Taurine is also beneficial for the eyes enhancing the rods and cones (the pigmented epithelial cells in the retina of the eye that serve as visual receptor cells). The greatest visual acuity occurs in the macular area of the retina near where the optic nerve enters from the back of the eye. With aging, the macula commonly degenerates as rods and cones die, often causing blindness. What causes the degeneration is not clear, but it is more common in diabetics and may be the result of free radical damage from ultraviolet light or oxygen exposure.6

A review of animal studies reveals that taurine appears to protect the eyes from macular degeneration.7 In one 1975 research report, a diet deficient in taurine was associated with retinal degeneration in cats.8 Thus, taurine can be part of a comprehensive approach to macular degeneration that also includes antioxidant nutrients, minerals, flavonoids, botanicals and chelation therapy (an intravenous therapy done in a doctor's office).

Because taurine is a neuroinhibitory amino acid, it may help treat seizure disorders.

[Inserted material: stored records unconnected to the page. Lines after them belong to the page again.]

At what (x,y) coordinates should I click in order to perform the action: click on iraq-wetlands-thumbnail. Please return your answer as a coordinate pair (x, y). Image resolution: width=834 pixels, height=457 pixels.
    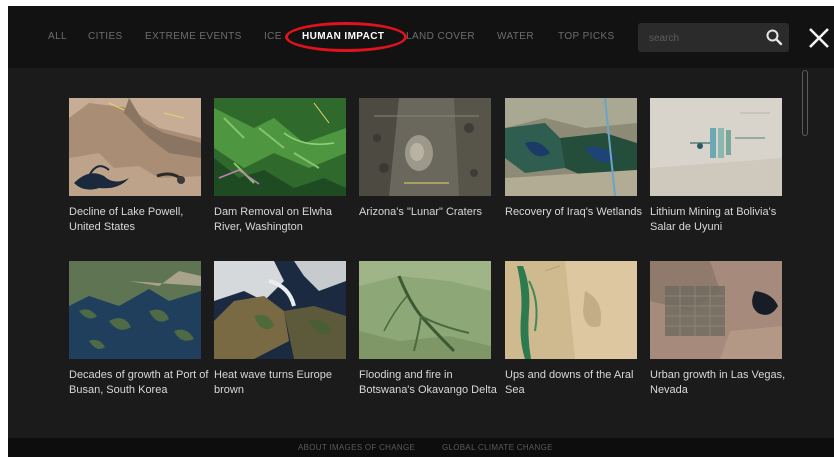
    Looking at the image, I should click on (571, 147).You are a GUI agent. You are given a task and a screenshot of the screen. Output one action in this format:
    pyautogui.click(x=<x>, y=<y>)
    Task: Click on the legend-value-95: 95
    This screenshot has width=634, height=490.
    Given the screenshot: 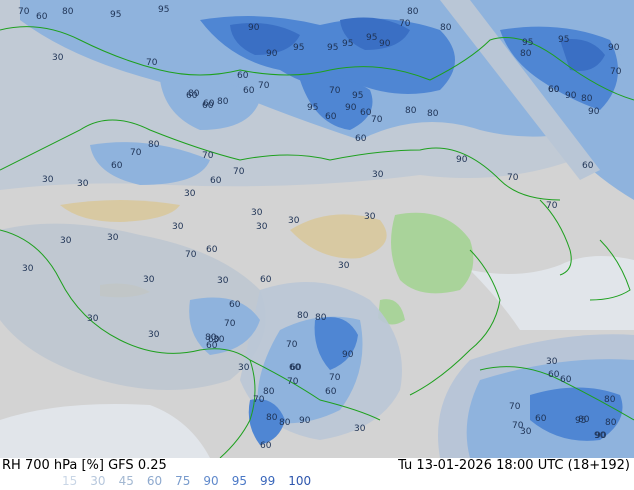 What is the action you would take?
    pyautogui.click(x=239, y=481)
    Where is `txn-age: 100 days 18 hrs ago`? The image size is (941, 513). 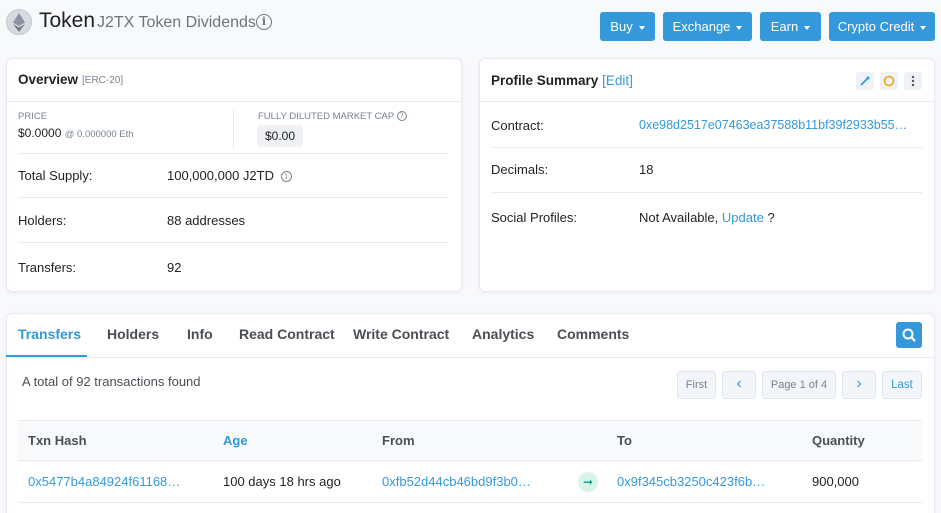
txn-age: 100 days 18 hrs ago is located at coordinates (282, 482).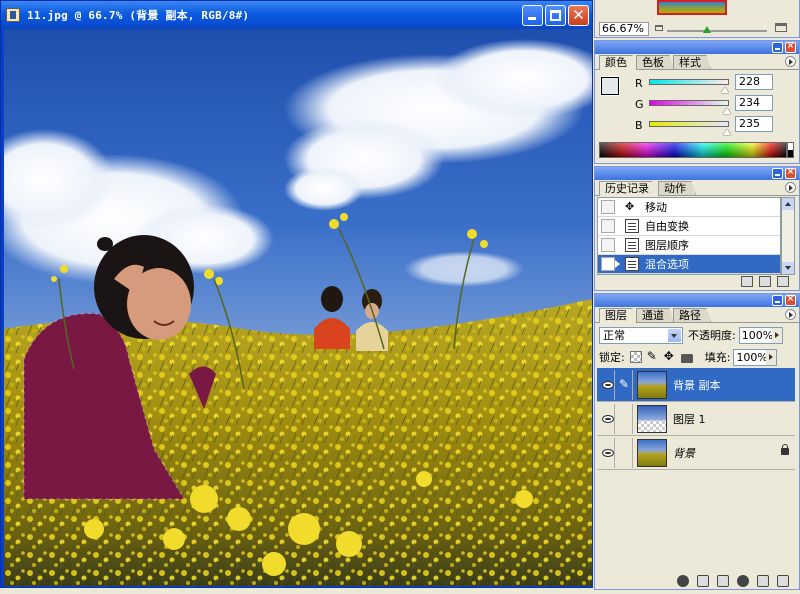  What do you see at coordinates (692, 62) in the screenshot?
I see `tab-styles: 样式` at bounding box center [692, 62].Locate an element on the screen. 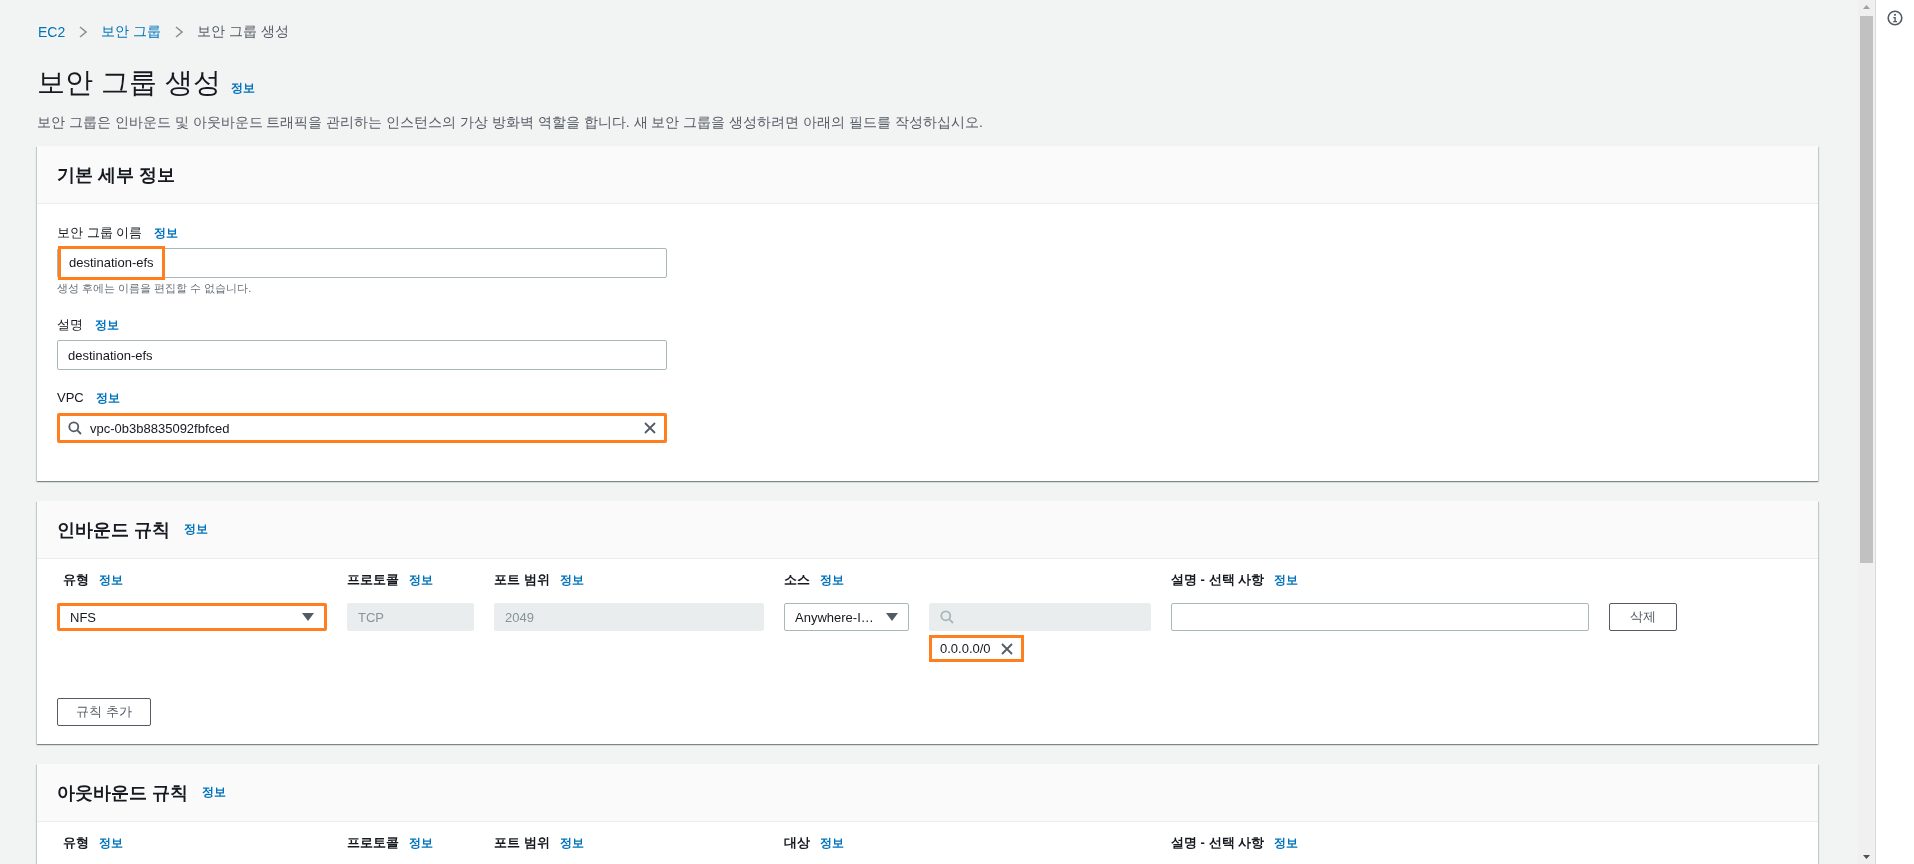  info-icon is located at coordinates (1895, 18).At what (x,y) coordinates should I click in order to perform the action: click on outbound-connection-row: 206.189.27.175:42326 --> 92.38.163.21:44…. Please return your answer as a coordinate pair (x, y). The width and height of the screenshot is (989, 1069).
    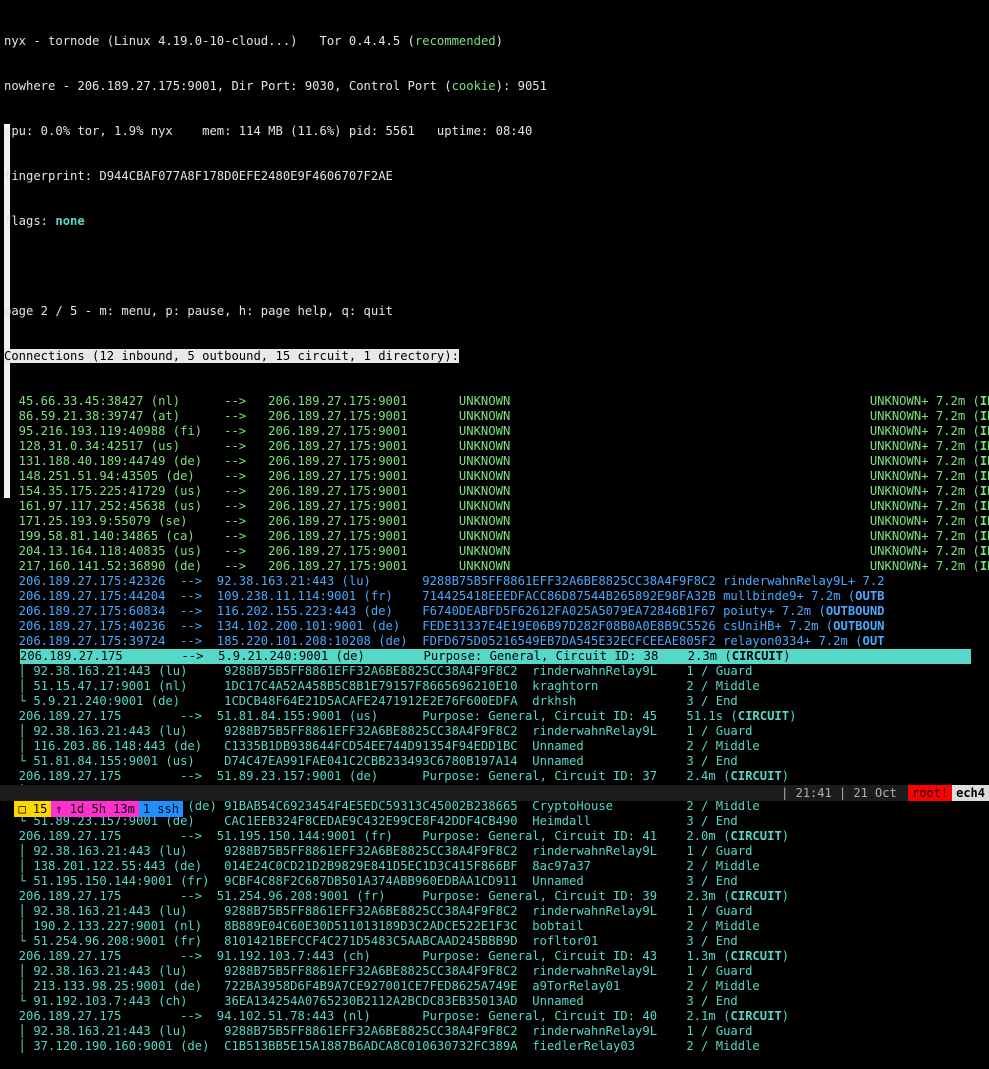
    Looking at the image, I should click on (496, 582).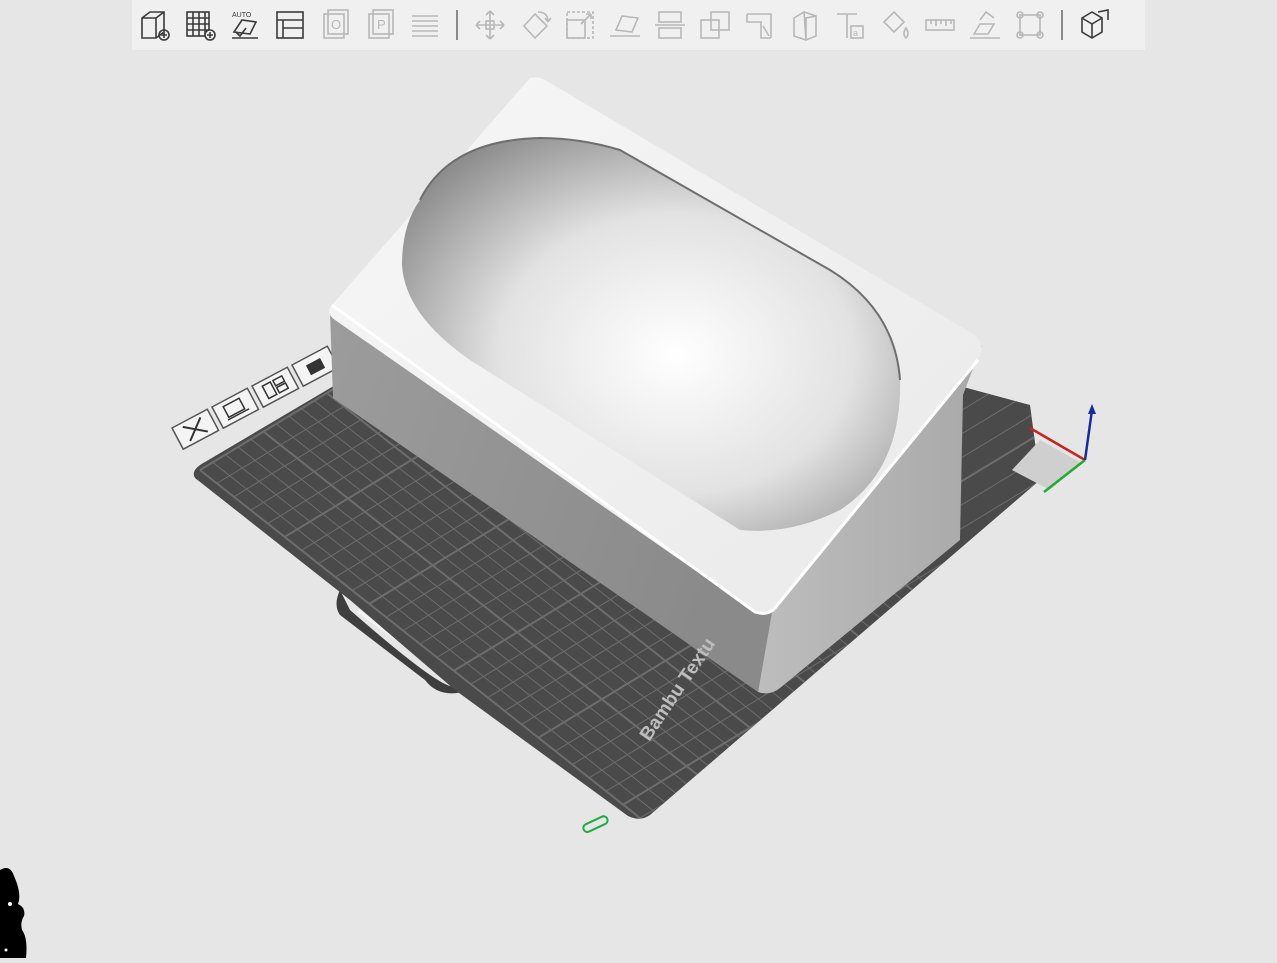  I want to click on brim-ears-icon, so click(1030, 25).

Some animal studies have suggested a role for taurine in controlling seizures, but the results are not consistent. In 1977, a cat with chronic epileptic seizures was successfully treated with taurine both orally and intravenously.9 Other studies have also suggested taurine's supportive role for seizures, but some clinical trials have shown limited benefits or have not confirmed this effect of taurine. I have used
taurine, in combination with magnesium and other nutrients, in my seizure patients with some success. It seems to enhance the effects of some of their seizure medications so they can take a lower dose.